Este escándalo no es más que el siguiente paso natural, otro más, tras introducir en la dirección del Estado a los que dieron un golpe contra él. Es la coherente y lógica consecuencia de lo que ocurrió en 2018. Pedro Sánchez no hace un Código Penal a la carta de los delincuentes porque esté obligado por sus socios, ni para que le aprueben unos presupuestos que fácilmente podría prorrogar unos meses hasta las elecciones. El problema no está en la compañía legislativa del PSOE, sino en el PSOE. La despenalización de la sedición forma parte del proyecto socialista de debilitamiento de las instituciones, pero especialmente de la nación, como condición necesaria para ejercer un poder sin control y sin consecuencias en un sistema destruido y desvirtuado.

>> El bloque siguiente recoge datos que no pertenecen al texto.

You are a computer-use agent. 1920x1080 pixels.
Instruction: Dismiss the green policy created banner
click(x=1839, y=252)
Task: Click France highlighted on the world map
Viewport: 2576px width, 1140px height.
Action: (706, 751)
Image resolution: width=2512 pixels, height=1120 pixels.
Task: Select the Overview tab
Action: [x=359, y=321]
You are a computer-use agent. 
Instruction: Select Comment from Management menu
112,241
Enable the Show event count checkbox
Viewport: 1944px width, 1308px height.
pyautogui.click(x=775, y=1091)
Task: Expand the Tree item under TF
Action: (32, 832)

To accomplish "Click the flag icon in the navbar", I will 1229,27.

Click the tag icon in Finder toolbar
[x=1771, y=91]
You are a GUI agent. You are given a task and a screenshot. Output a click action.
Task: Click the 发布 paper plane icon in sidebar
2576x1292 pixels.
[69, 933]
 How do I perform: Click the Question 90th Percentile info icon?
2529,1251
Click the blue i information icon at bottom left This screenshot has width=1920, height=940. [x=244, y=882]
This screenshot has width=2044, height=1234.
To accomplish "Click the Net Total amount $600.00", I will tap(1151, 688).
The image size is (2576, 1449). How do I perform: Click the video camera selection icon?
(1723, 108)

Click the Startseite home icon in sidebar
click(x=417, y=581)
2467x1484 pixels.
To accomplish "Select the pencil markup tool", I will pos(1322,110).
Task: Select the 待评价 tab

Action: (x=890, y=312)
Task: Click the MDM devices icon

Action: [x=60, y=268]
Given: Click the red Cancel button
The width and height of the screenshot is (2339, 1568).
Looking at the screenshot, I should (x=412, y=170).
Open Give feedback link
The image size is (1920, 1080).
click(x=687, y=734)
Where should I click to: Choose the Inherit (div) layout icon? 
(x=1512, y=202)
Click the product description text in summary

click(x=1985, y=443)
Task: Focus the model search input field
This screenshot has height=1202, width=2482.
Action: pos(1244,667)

En 2004 pudo iniciarse el camino de destrucción del sistema, que implosionó sin remedio en 2017 con la reacción meramente judicializada y no política por parte del Estado
La eliminación del Estado como defensor de la nación pretende crear un nuevo sistema fragmentado, fácil de controlar desde arriba y despiadado contra el ciudadano al que hay que expoliar y manejar desde instituciones corruptas. El sistema presentaba fallos estructurales en origen con la Constitución del ´78. Gracias a ellos, en 2004 pudo iniciarse el camino de destrucción del sistema, que implosionó sin remedio en 2017 con la reacción meramente judicializada y no política por parte del Estado, dirigido por el rajoyismo al que muchos anhelan volver. Esta situación de derribo de un sistema democrático moribundo que nadie quiso reconocer, permitió que en el 2020, con el Estado covid, se pudiese iniciar el nuevo sistema de poder. Alejado de todo valor ético reconocido hasta ahora, de toda norma que no sirva al proyecto de sumisión de los españoles, adormeciéndoles y aterrorizándoles desde medios con el “temible populismo”, no sea que un día se quieran defender.
Sin todos esos pasos previos, incluyendo la era de corrupción, no sólo institucional, de Felipe González, quien instauró la dependencia del Poder Judicial y ganaba elecciones, no se hubiese llegado hasta aquí. Cansa ver el asombro que causan en los medios los sucesivos desplazamientos de las líneas democráticas hacia un vertedero de poder impune y corrupto, como fuese el primero que ven, como si fuese algo aislado producto de un error personal del Gobierno que se aleja de la verdadera izquierda.
La absurda esperanza de la oposición es que el Código Penal entre en el mismo juego desquiciado que las Leyes educativas, cambiantes tras unas elecciones que cambien el Gobierno manteniendo el poso nuclear de degradación instaurado por el gobierno socialista. Lo justifican “porque es la ley”.
La izquierda es la dueña de la transformación social no sólo porque tenga los medios, sino porque tiene una agenda, un proyecto de poder claro hacia el que avanza a distinta velocidad, pero sin detenerse. La oposición sólo tiene miedo y una vulgar ambición de sillón personal.
Viendo el comportamiento del PP comprobamos que el verdadero problema de España no es que tras unas elecciones generales no llegue a haber un cambio de Gobierno, sino que de producirse sea irrelevante para los españoles. El problema no es legal, ni siquiera meramente moral, sino de poder, de sistema, de nación sin herramientas para defenderse.